▶ **THE TASK**: In the listing beneath this line, copy exactly the lines starting with the one containing "Aanvullende informatie (142, 1226)" and going on through the one containing "[Search magnifier button] (173, 62)".

▶ **GIVEN RECORDS**:
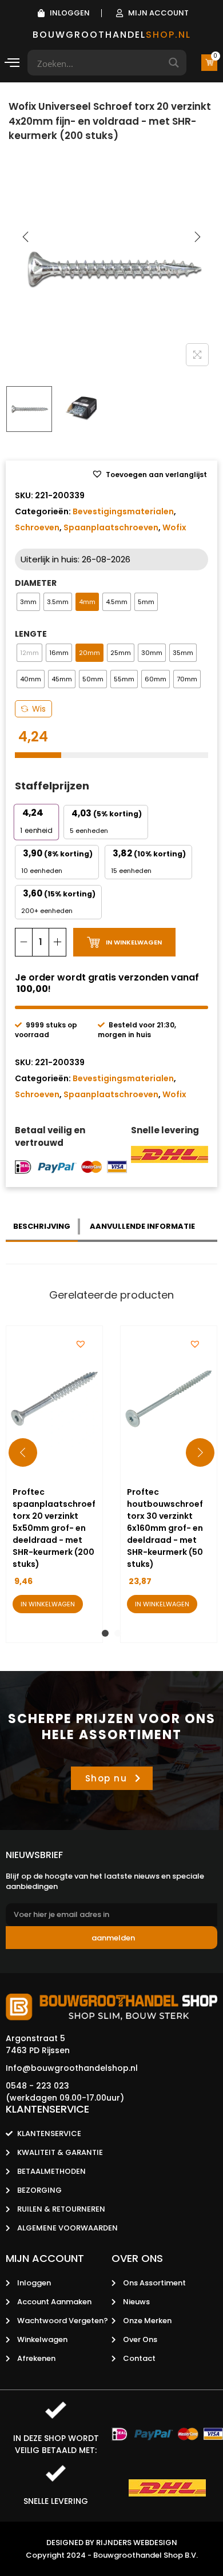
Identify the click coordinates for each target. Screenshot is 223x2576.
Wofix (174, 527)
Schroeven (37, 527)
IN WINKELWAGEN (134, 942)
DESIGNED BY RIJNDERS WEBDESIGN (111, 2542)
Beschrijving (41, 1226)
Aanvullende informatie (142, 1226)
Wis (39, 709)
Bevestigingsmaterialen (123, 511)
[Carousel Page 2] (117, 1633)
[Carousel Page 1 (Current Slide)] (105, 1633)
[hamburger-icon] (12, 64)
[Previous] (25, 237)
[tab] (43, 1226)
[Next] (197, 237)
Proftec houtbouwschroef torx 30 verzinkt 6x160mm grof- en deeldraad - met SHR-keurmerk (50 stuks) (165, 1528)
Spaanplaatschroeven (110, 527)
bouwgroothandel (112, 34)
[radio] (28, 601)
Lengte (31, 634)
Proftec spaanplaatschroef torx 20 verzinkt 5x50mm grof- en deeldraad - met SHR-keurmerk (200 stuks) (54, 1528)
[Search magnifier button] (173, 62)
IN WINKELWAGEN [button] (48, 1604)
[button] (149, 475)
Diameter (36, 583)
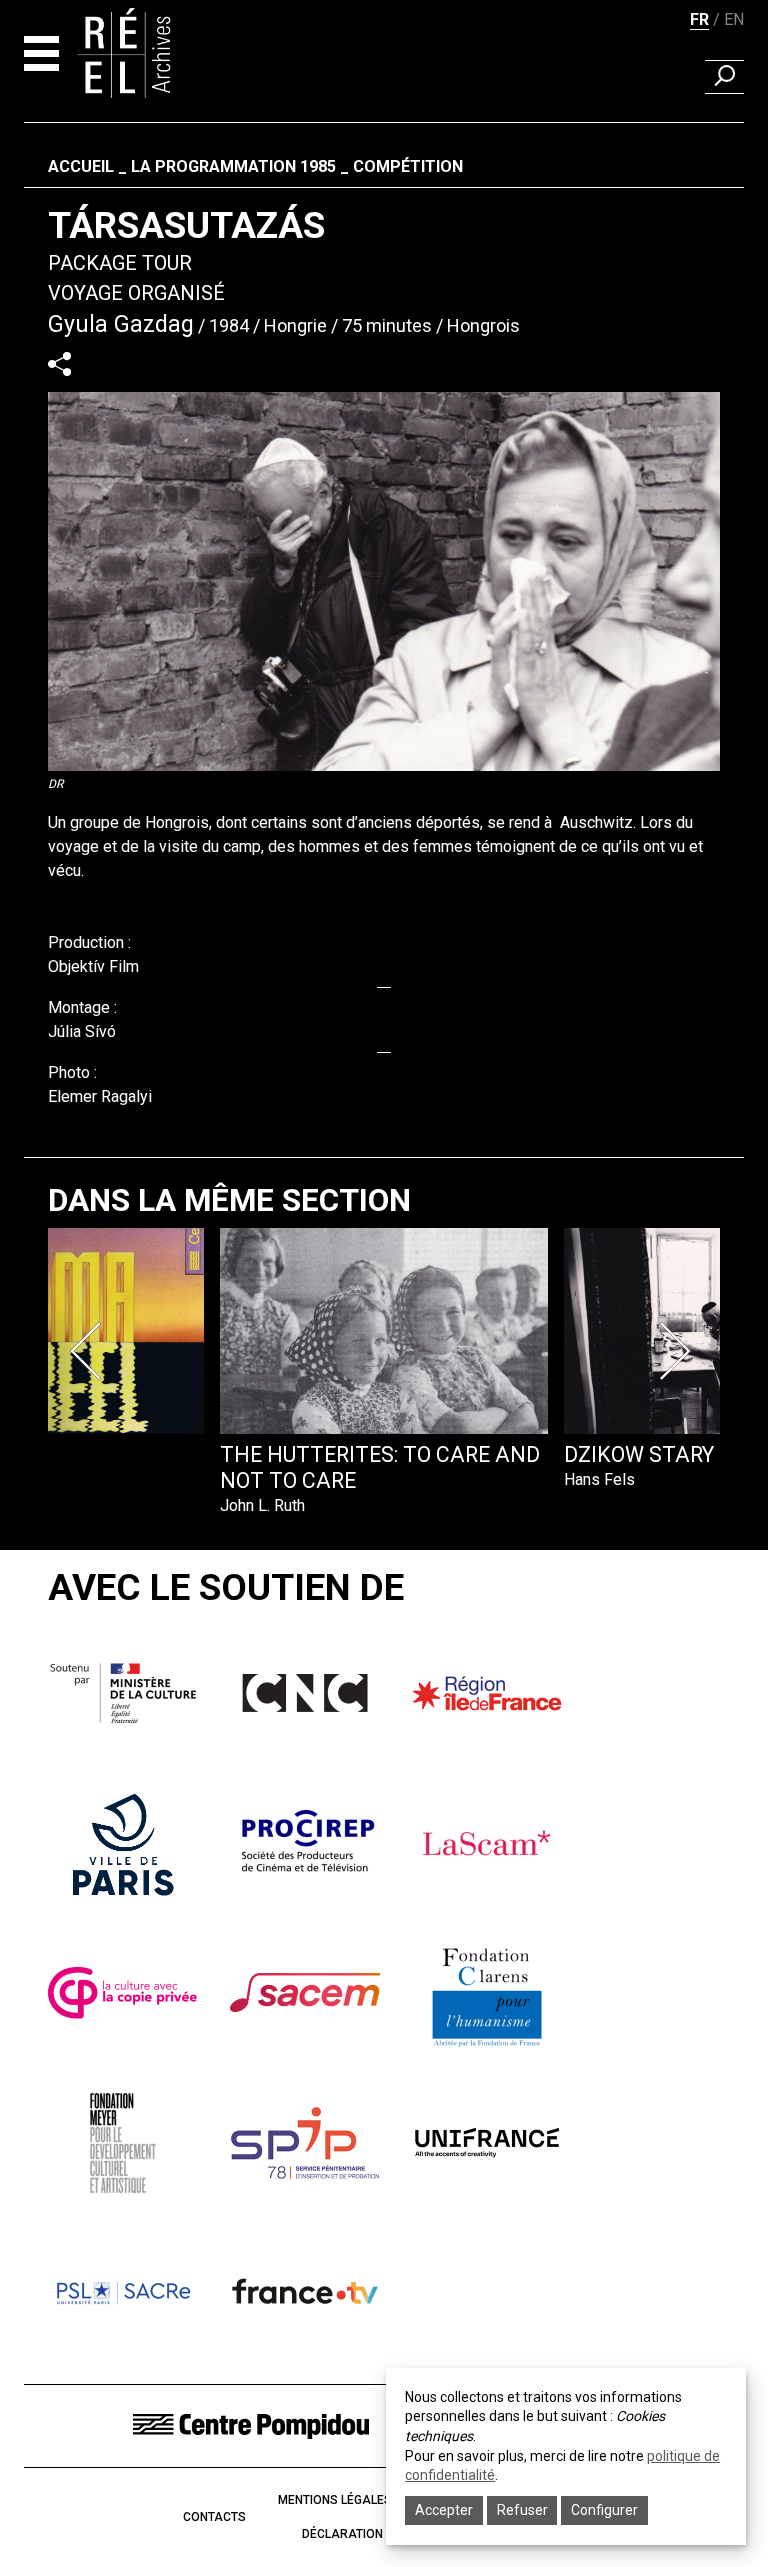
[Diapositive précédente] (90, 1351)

==

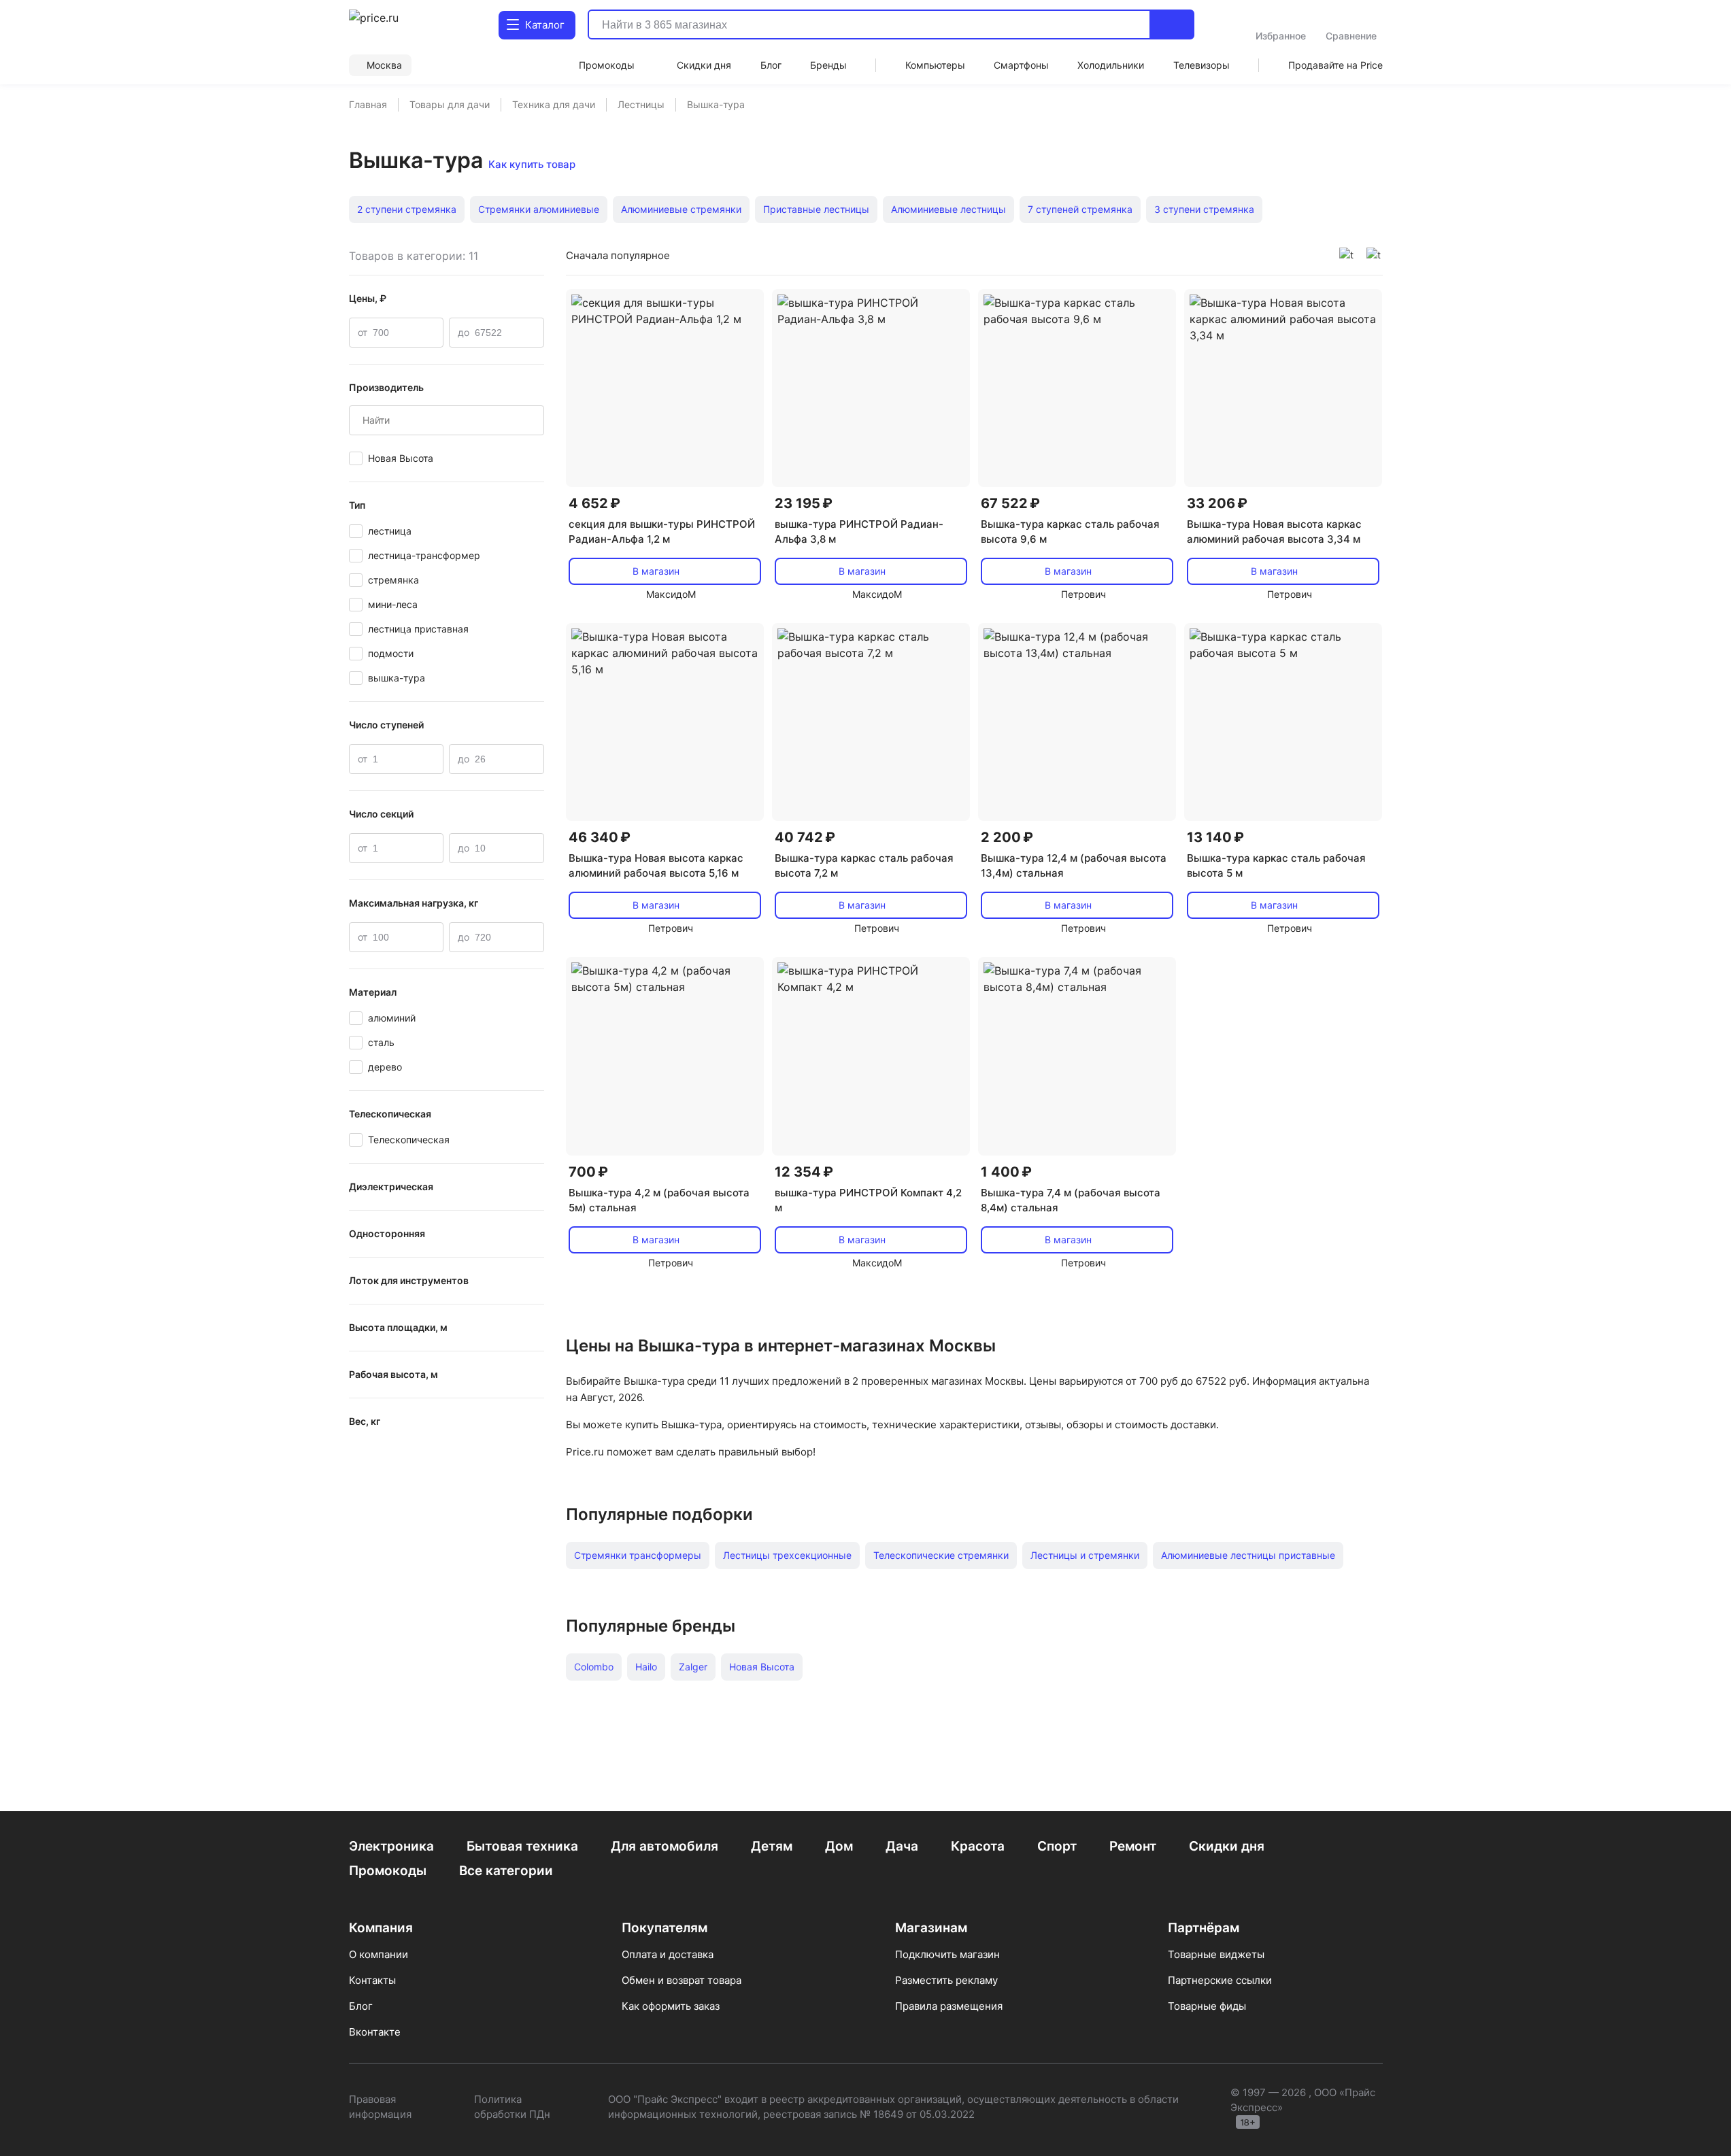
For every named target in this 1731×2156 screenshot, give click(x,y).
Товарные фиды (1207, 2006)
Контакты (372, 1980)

--

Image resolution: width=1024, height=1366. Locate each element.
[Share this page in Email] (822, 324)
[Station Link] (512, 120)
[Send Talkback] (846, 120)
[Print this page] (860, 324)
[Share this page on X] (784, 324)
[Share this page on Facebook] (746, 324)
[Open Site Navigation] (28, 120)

▶ **EXERCISE RESULT**:
Aanvullende informatie (142, 1226)
Wis (39, 709)
Bevestigingsmaterialen (123, 511)
[Carousel Page 2] (117, 1633)
[Carousel Page 1 (Current Slide)] (105, 1633)
[hamburger-icon] (12, 64)
[Previous] (25, 237)
[tab] (43, 1226)
[Next] (197, 237)
Proftec houtbouwschroef torx 30 verzinkt 6x160mm grof- en deeldraad - met SHR-keurmerk (50 stuks) (165, 1528)
Spaanplaatschroeven (110, 527)
bouwgroothandel (112, 34)
[radio] (28, 601)
Lengte (31, 634)
Proftec spaanplaatschroef torx 20 verzinkt 5x50mm grof- en deeldraad - met SHR-keurmerk (200 stuks) (54, 1528)
[Search magnifier button] (173, 62)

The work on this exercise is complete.